The algorithm decides which direction to follow using an approach that is similar to how humans construct models of the world. Credit: MIT CSAIL

Researchers from the Massachusetts Institute of Technology (MIT) have developed an automated method that uses artificial intelligence (AI) to create road maps that are 45% more accurate than those made using existing approaches.

The algorithm, named RoadTracer, uses data from aerial images to train a neural network, which examines the area surrounding a known road to determine which point is most likely to be the next part on the road.

The research team, from MIT’s Computer Science and Artificial Intelligence Laboratory (CSAIL), say that not only is RoadTracer more accurate, it is also more cost-effective than current approaches. Having accurate and gap-free maps is particularly important for self-driving cars to operate effectively.

MIT professor Mohammad Alizadeh, a co-author on a paper about the system, said he believes RoadTracer could help map areas that are currently difficult to chart.
“RoadTracer is well-suited to map areas of the world where maps are frequently out of date, which includes both places with lower population and areas where there’s frequent construction,” he said.

“For example, existing maps for remote areas like rural Thailand are missing many roads. RoadTracer could help make them more accurate.”

Current mapping approaches train neural networks to identify individual pixels on aerial images and identify them as either ‘road’ or ‘not road’. Because aerial images can often be ambiguous and incomplete, such as shadows from trees or buildings obscuring the beginning and end of the road, the automated system can produce errors. This requires a post-processing step to fill in the gaps, which can also make incorrect assumptions, such as connecting two road segments because they are next to each other.

RoadTracer creates maps step-by-step. It starts at a known location on the road and uses a neural network to examine the surrounding area to determine which point is most likely to be the next part of the road. It then adds that point and repeats the process to gradually trace out the road one step at a time.

“Rather than making thousands of different decisions at once about whether various pixels represent parts of a road, RoadTracer focuses on the simpler problem of figuring out which direction to follow when starting from a particular spot that we know is a road,” said co-author Fayven Bastani.

“This is in many ways actually a lot closer to how we as humans construct mental models of the world around us.”

The team trained RoadTracer on aerial images of 25 cities across six countries in North America and Europe, and then evaluated its mapping abilities on 15 other cities. They found that it had an error rate 45% lower than traditional methods.

While it is more efficient, the team doesn’t believe RoadTracer would completely remove the need for human involvement.

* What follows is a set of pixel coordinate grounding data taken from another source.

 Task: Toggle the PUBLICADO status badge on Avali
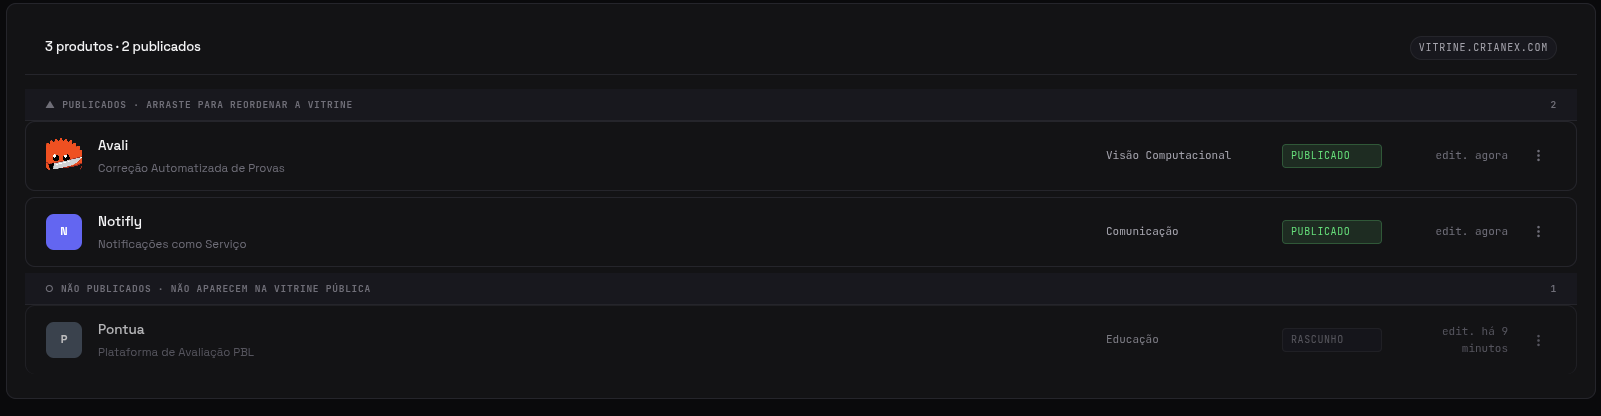1331,156
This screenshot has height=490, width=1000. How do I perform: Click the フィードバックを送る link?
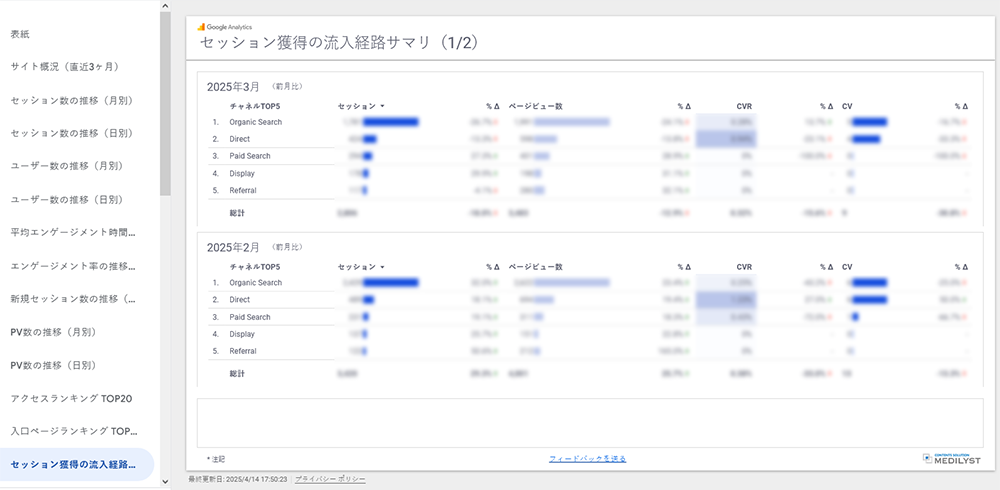pos(587,459)
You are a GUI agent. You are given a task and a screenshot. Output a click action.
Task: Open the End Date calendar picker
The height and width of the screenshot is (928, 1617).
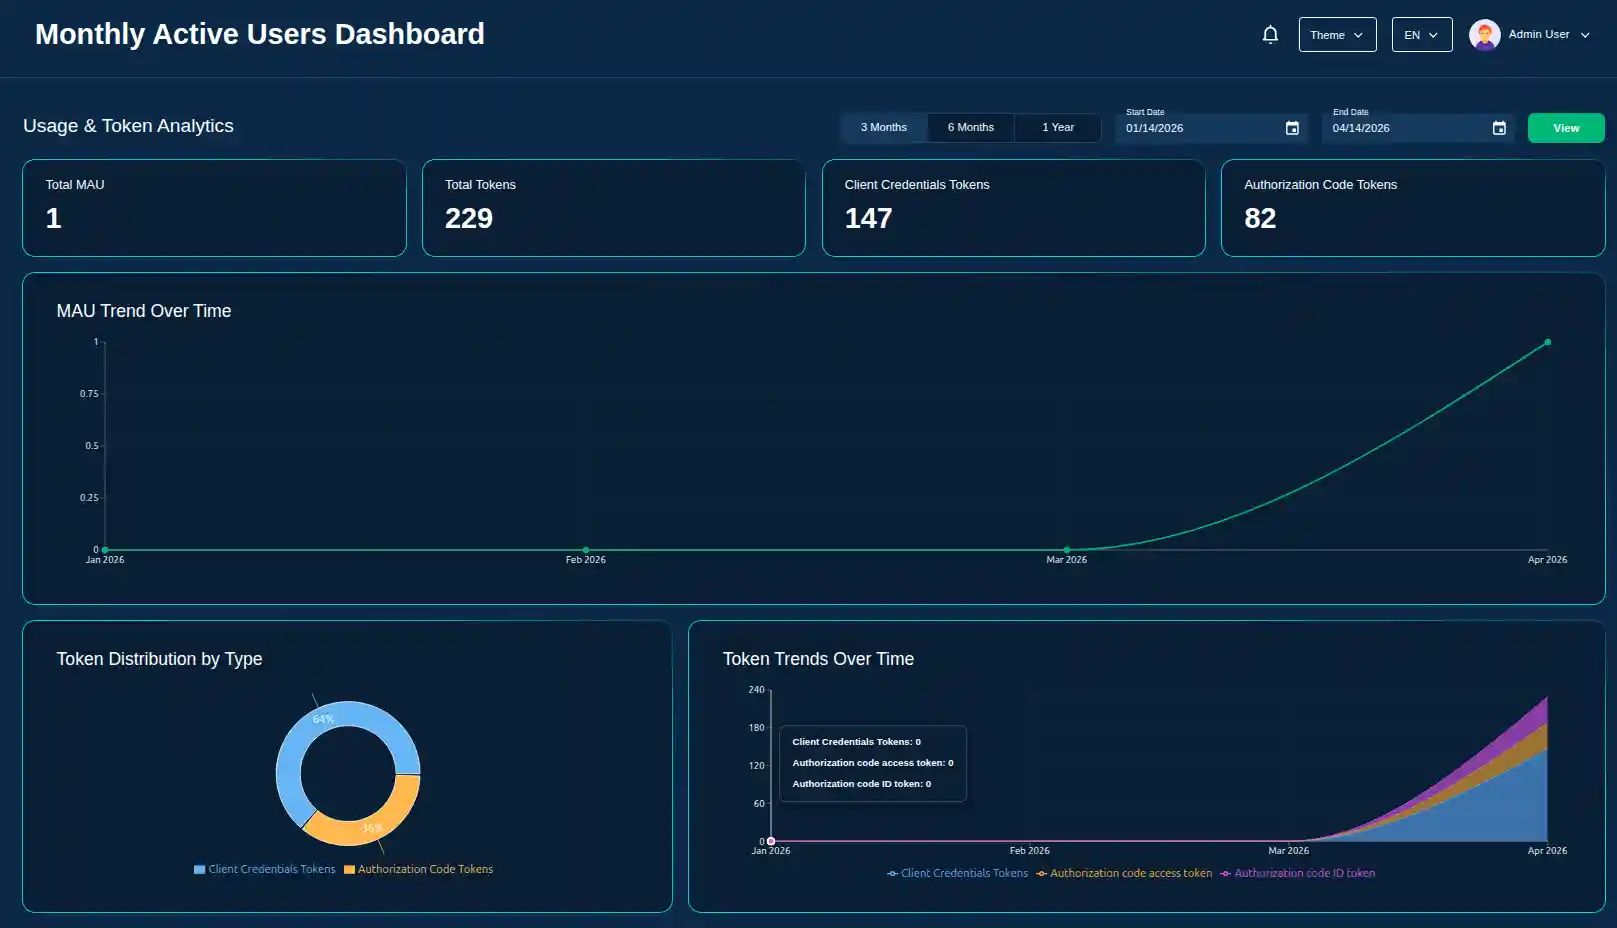(x=1499, y=128)
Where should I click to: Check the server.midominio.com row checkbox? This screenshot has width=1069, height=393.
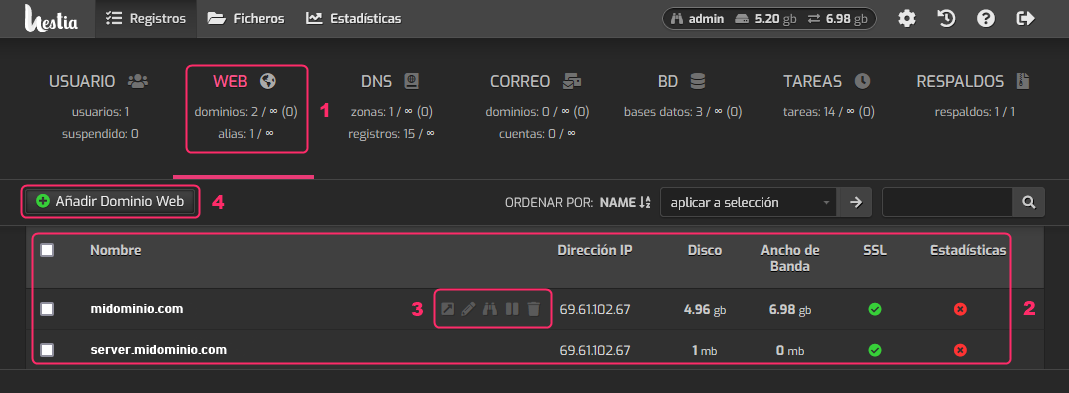(47, 350)
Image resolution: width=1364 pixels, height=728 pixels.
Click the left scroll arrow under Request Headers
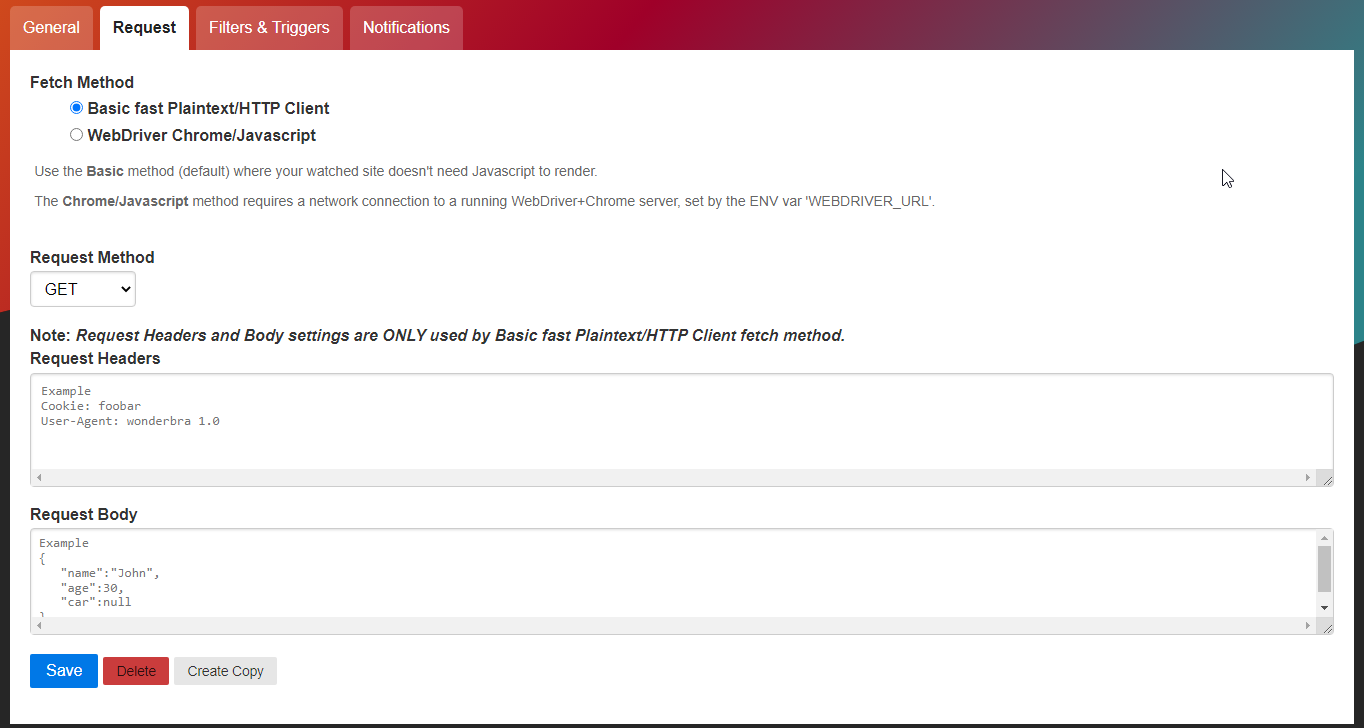tap(38, 477)

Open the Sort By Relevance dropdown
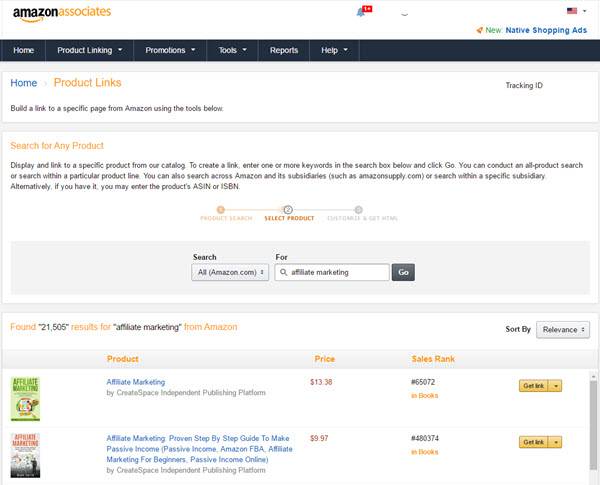(x=563, y=330)
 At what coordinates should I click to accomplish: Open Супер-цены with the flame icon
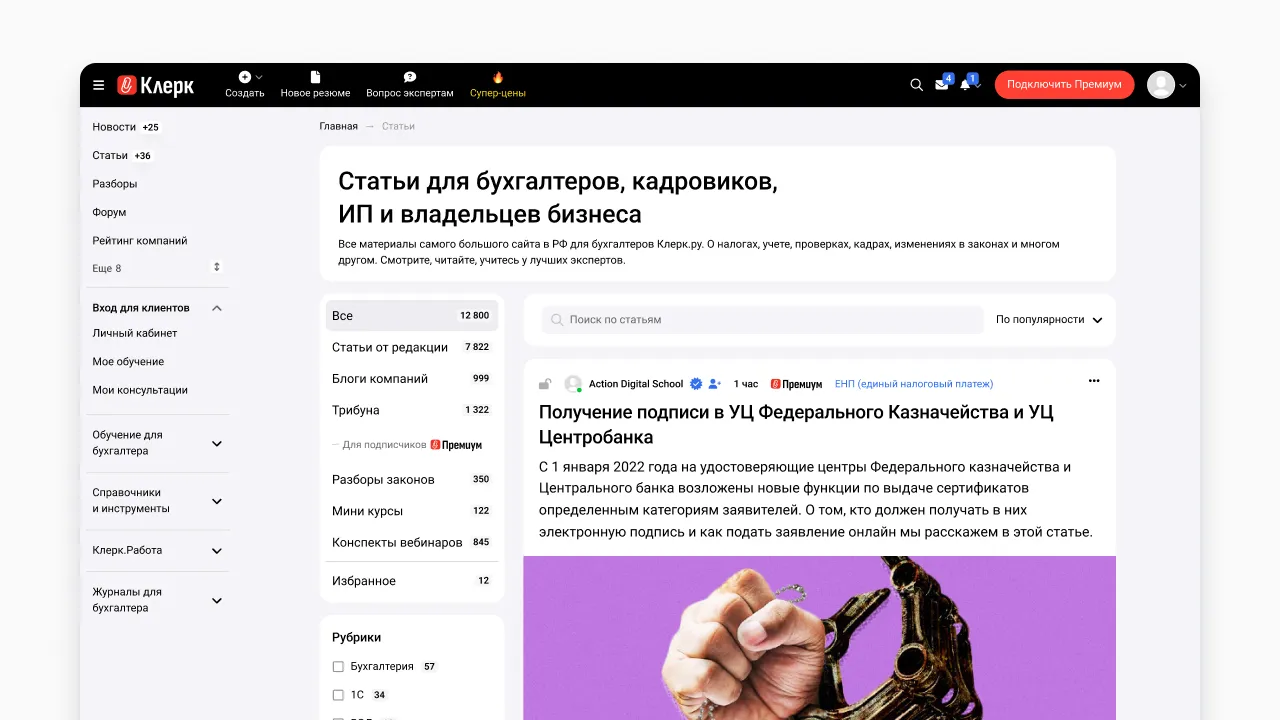(x=498, y=85)
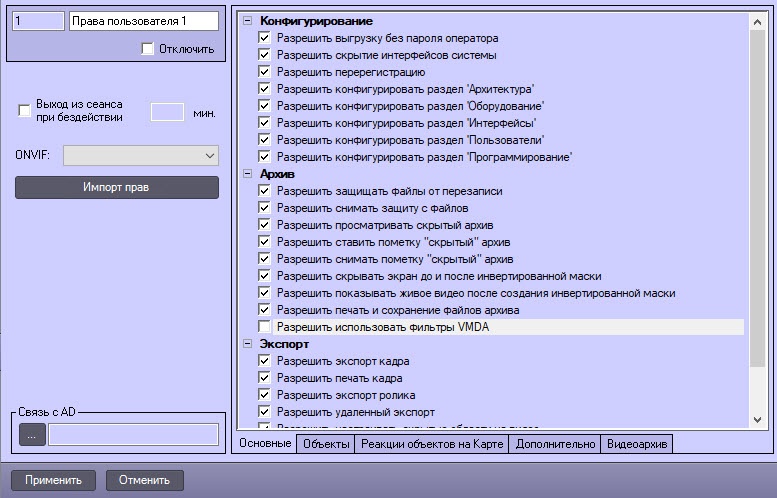
Task: Open the ONVIF dropdown list
Action: point(141,156)
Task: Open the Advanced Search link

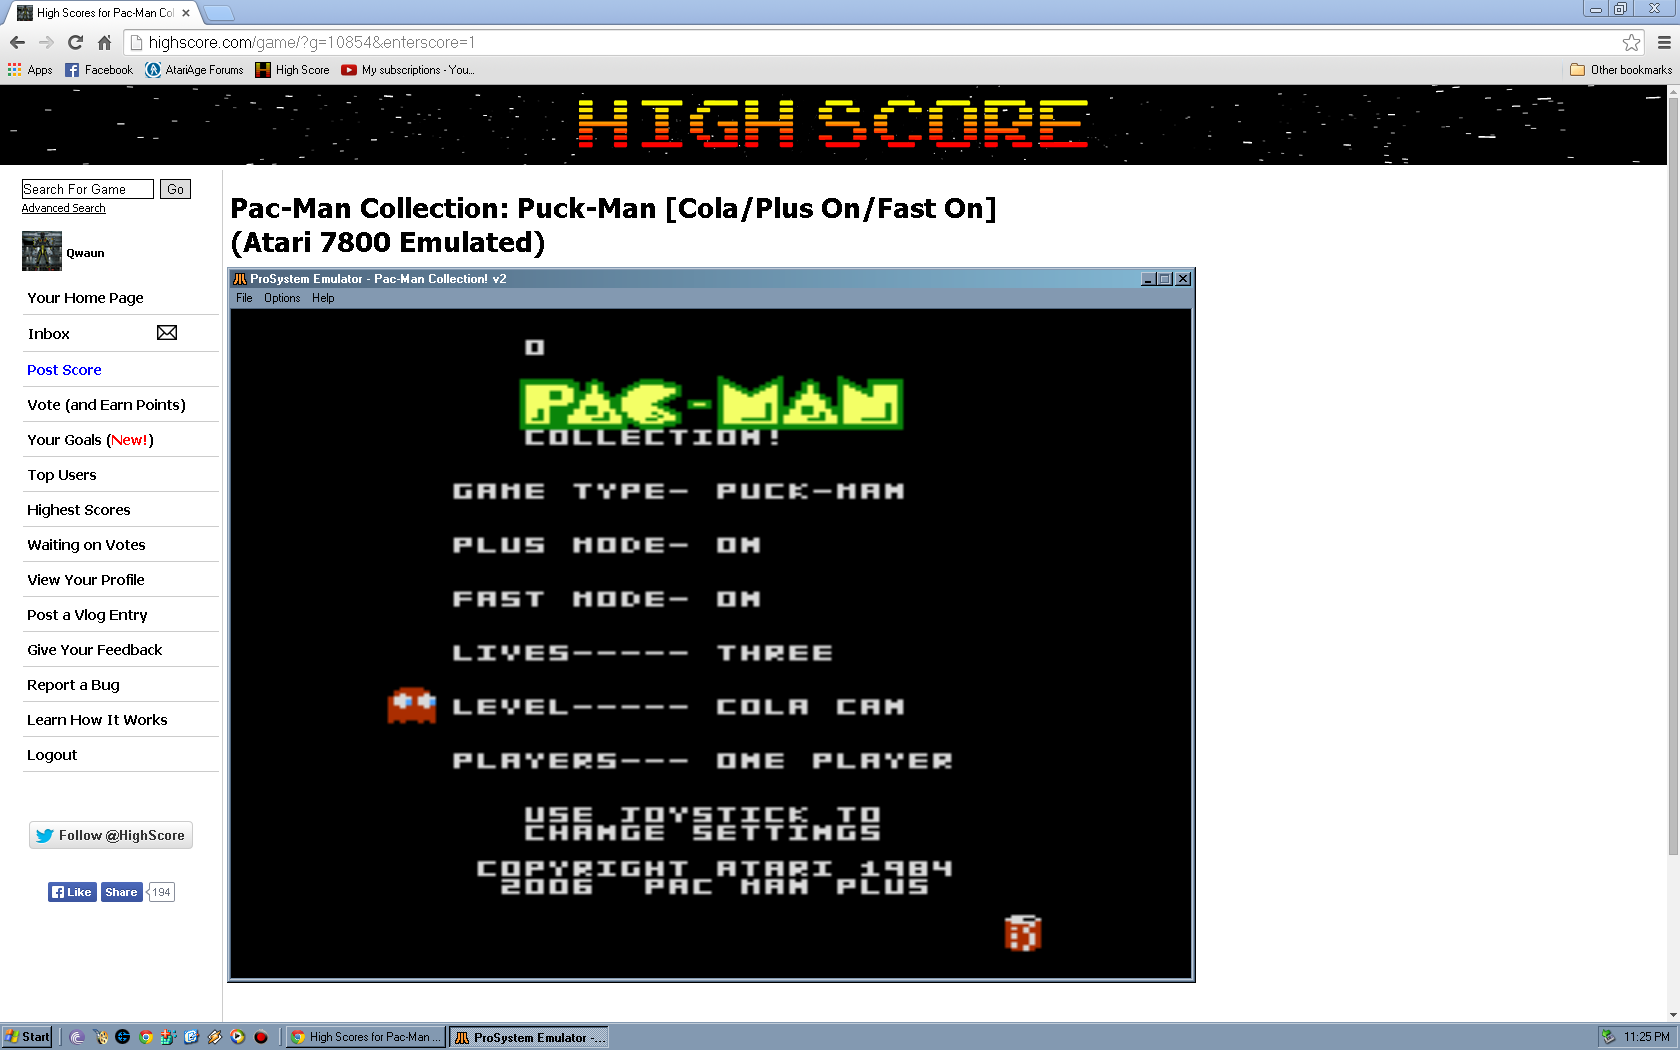Action: point(63,208)
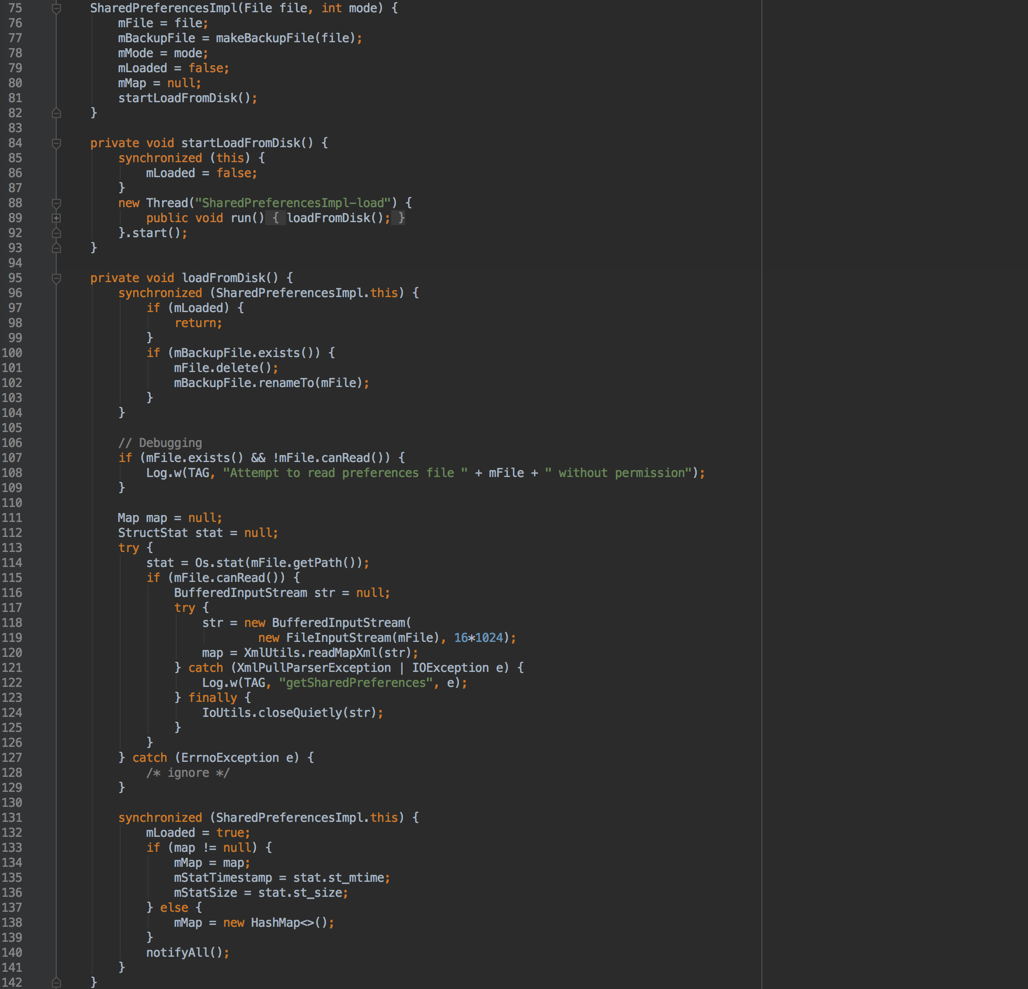Collapse the loadFromDisk method at line 95

coord(56,278)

“That said, what’s clear is that with a system like ours you could dramatically decrease the amount of tedious work that humans would have to do,” said Alizadeh.

Instead, RoadTracer’s incremental approach could make it much easier to correct errors, with human supervisors able to correct them and re-run the algorithm from where they left off.

The team is conducting separate research into algorithms that can create maps from GPS data to provide information about roads with overpasses and underpasses, with plans to eventually merge both approaches into a single system.

The paper, which will be presented in June at the Conference on Computer Vision and Pattern Recognition in Salt Lake City, Utah, is a collaboration between MIT CSAIL and the Qatar Computing Research Institute.